_TEXTO DEL DOCUMENTO_.
30.10.14

La poesía de Vrachnos

Me ha sorprendido muy gratamente el libro Encima del subsuelo, segundo que publica el griego Kostas Vrachnos, nacido en Kalamata en 1975, y tercer número de la colección Romiosyne, la única bilingüe dedicada en España a la literatura griega contemporánea. 
Llegó en un sobre enviado desde Atenas (con un precioso sello donde se ve una ermita blanca al borde de un acantilado) y su aspecto exterior me indicó, nada más verlo, que la edición es primorosa.
Traducido por el propio poeta y por Juan Vicente Piqueras, lleva un prólogo de Alberto Santamaría.
(Ya que lo menciono, acaba uno de publicar en la revista griega Frear un breve artículo sobre esta moda, la de los prólogos.)
"La poesía es una cuestión de superficies", empieza diciendo en su ensayo el profesor de la Universidad de Salamanca, ciudad en la que se doctoró Vrachnos en filosofía con una tesis sobre la meditatio mortis en Unamuno. La muerte, precisamente, es, según Santamaría, un tema central de la obra: "nada acontece en la superficie con mayor sentido que la muerte". Añade que uno de los "ejercicios que de modo fascinante maneja Vrachnos" es la imposibilidad de precisar quién y desde dónde nos habla en los poemas. Recurre a Schlegel para recordarnos que "la ironía es la forma de lo paradójico" y da la vuelta a Wittgenstein, a instancias del poeta, para reconocer que "lo místico existe, se oculta, es lo expresable". Termina con dos apreciaciones que comparto: "leer la poesía de Kostas Vrachnos es aventurarse en un territorio incierto y por ello asombroso" y "la poesía de Vrachnos es hipnótica". 
Ya metidos en harina poética, que es lo que más importa, apenas avanzas en la lectura te das cuenta de la similitud, distancias mediante (cada cual en su mundo), entre la poesía del autor y la de su traductor, al que se refiere en una entrevista como "mi hermano". Aludo a la aparente espontaneidad y frescura con la que está escrita, a la engañosa facilidad con la que se lee, a la capacidad del poeta para convencernos de que sus versos son habitables e, incluso, facilitar al lector la habitabilidad de su propia existencia: "Bienvenido a la vida donde uno fallece".

_TAREA 1_. Convierte en una lista numerada el tramo del listado que va desde su comienzo hasta la línea que contiene "at (211, 820).", ambas incluidas, sin las líneas en blanco.
El texto y el listado proceden de fuentes distintas.

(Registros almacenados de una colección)
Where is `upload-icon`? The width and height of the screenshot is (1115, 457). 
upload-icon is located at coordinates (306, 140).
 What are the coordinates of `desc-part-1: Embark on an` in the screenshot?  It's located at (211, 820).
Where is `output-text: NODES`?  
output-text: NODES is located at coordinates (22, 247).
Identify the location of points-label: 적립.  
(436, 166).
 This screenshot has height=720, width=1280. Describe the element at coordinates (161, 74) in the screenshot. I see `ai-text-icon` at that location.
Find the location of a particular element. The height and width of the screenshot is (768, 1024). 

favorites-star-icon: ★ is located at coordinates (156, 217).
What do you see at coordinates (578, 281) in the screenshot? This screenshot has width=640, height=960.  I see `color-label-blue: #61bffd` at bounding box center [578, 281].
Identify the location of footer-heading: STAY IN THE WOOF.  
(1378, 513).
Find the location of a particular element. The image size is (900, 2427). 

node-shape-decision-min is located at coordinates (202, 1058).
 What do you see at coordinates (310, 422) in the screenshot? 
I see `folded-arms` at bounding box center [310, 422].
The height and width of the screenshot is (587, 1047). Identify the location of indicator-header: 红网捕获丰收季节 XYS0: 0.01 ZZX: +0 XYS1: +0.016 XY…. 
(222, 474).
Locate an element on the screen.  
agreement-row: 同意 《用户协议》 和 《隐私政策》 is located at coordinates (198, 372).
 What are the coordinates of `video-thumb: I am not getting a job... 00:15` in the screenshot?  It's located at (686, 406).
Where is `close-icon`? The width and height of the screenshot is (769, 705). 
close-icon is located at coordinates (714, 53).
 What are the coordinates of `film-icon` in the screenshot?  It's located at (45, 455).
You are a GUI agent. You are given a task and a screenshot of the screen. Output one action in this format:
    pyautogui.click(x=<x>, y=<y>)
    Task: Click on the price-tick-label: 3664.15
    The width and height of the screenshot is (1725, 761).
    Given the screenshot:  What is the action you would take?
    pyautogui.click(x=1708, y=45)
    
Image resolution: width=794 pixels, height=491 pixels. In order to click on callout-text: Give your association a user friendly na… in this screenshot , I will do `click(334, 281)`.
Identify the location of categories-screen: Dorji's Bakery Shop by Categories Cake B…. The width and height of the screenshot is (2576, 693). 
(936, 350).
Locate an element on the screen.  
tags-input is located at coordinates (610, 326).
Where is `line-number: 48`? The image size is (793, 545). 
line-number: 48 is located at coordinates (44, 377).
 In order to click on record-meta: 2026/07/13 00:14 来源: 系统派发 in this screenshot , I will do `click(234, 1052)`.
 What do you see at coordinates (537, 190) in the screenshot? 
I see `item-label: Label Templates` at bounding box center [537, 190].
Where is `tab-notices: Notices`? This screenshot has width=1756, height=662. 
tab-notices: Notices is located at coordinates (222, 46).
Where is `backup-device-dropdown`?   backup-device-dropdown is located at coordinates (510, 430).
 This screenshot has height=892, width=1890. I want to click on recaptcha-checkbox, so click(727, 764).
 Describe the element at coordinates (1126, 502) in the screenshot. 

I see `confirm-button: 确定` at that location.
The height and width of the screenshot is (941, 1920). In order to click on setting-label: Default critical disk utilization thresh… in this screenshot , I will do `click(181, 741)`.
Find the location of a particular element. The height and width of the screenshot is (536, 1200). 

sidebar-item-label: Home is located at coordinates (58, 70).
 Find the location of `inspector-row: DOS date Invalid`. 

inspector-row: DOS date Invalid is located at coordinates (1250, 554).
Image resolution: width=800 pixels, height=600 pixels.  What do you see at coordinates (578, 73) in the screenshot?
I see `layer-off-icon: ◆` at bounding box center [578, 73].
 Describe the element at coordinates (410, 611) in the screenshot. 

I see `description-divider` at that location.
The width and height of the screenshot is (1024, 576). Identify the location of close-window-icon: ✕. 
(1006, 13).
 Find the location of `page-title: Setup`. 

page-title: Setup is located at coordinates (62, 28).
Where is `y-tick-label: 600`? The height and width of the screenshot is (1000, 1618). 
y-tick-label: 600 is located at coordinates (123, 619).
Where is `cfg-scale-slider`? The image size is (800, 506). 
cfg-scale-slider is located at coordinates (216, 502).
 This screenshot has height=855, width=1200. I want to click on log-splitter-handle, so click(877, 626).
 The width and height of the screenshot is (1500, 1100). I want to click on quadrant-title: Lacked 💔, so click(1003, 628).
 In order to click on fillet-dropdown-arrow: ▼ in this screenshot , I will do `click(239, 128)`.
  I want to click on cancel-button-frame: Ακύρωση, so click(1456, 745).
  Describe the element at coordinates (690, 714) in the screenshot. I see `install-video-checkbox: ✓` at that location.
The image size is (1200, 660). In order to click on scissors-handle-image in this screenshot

_TAREA 2_. Resume en dos oraciones el texto sobre la poesía de Vrachnos.

_SOLUCIÓN 1_.
1. Where is `upload-icon`? The width and height of the screenshot is (1115, 457). 
2. upload-icon is located at coordinates (306, 140).
3.  What are the coordinates of `desc-part-1: Embark on an` in the screenshot?  It's located at (211, 820).

_SOLUCIÓN 2_. El texto elogia Encima del subsuelo, segundo libro del poeta griego Kostas Vrachnos, aparecido en una edición primorosa de la colección bilingüe Romiosyne, traducido por el propio poeta y por Juan Vicente Piqueras y prologado por Alberto Santamaría, quien considera la muerte un tema central de la obra y califica esta poesía de hipnótica. Señala además la semejanza entre la poesía de Vrachnos y la de su traductor, por su aparente espontaneidad y frescura, la engañosa facilidad con que se lee y la capacidad del poeta para hacer habitables sus versos.